→ EXERCISE PROMPT
Only the lines that hold "will" should be in the answer, each copied from the data below.

[Collected data]
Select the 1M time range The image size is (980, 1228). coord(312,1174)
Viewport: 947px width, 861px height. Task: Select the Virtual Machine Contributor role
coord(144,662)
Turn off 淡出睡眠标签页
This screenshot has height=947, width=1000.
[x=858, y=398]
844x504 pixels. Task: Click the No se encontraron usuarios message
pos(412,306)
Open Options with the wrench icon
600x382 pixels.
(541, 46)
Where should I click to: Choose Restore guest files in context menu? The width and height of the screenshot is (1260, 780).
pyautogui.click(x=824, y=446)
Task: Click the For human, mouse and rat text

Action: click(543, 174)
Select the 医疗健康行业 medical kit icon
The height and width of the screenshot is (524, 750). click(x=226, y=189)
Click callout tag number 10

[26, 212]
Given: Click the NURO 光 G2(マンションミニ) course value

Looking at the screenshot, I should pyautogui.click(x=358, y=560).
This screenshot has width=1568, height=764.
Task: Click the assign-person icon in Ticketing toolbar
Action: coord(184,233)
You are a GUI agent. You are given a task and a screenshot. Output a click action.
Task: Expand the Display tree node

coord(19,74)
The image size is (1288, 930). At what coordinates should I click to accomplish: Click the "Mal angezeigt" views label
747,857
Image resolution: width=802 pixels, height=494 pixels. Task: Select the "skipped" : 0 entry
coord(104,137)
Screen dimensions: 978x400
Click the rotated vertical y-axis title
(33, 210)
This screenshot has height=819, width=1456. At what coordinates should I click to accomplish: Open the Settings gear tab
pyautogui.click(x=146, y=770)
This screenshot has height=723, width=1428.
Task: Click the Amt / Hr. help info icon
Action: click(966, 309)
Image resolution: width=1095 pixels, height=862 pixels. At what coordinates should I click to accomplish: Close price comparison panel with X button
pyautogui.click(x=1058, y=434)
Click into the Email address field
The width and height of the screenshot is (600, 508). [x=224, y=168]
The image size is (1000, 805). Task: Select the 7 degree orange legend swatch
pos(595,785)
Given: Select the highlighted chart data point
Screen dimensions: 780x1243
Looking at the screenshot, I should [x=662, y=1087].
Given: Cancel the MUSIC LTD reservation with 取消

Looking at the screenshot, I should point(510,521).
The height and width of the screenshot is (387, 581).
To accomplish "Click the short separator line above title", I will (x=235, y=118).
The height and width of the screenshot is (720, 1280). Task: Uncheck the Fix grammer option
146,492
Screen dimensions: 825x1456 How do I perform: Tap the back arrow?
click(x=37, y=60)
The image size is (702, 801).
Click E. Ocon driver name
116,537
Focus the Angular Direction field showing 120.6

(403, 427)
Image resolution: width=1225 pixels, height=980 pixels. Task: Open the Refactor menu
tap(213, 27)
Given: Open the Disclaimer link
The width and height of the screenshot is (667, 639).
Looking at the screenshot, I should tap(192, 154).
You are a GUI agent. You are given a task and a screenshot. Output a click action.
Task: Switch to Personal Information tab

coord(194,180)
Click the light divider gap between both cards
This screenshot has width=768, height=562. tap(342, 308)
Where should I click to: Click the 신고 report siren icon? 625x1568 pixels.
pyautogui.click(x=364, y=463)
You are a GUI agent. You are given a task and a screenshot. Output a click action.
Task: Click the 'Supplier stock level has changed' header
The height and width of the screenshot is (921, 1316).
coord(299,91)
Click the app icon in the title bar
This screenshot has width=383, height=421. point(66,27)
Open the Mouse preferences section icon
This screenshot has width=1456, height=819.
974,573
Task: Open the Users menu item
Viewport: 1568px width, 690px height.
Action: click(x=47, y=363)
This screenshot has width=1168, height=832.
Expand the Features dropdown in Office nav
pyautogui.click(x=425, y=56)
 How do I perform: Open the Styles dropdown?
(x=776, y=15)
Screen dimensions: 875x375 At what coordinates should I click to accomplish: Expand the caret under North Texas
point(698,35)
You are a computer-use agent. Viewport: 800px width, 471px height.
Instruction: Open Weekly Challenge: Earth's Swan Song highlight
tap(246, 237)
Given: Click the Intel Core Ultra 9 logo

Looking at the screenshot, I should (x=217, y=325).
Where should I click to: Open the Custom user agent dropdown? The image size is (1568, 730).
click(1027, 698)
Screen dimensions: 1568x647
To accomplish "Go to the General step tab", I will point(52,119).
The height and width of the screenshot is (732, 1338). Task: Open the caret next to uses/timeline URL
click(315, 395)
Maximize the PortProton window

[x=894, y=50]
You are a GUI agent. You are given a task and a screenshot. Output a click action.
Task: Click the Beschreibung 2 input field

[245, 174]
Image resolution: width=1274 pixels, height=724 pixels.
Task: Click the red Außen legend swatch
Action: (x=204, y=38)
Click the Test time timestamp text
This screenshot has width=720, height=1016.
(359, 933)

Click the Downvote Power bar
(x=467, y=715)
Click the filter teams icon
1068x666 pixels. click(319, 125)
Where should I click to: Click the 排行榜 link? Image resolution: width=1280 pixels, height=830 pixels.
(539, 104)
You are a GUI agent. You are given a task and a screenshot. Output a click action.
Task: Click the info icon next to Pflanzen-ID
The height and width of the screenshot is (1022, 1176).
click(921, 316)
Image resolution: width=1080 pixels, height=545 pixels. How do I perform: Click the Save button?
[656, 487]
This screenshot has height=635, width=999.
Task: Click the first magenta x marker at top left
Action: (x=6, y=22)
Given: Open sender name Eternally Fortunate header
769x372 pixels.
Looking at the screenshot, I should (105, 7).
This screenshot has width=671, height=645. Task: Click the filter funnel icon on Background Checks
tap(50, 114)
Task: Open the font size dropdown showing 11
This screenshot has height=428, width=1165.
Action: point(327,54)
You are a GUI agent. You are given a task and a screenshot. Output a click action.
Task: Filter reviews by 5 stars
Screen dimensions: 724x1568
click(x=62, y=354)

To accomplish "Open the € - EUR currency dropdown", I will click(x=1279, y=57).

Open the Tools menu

→ ANSWER AREA
To accomplish "Click the short separator line above title", I will (x=235, y=118).
To accomplish "Go to the General step tab", I will point(52,119).
To accomplish "Open the € - EUR currency dropdown", I will click(x=1279, y=57).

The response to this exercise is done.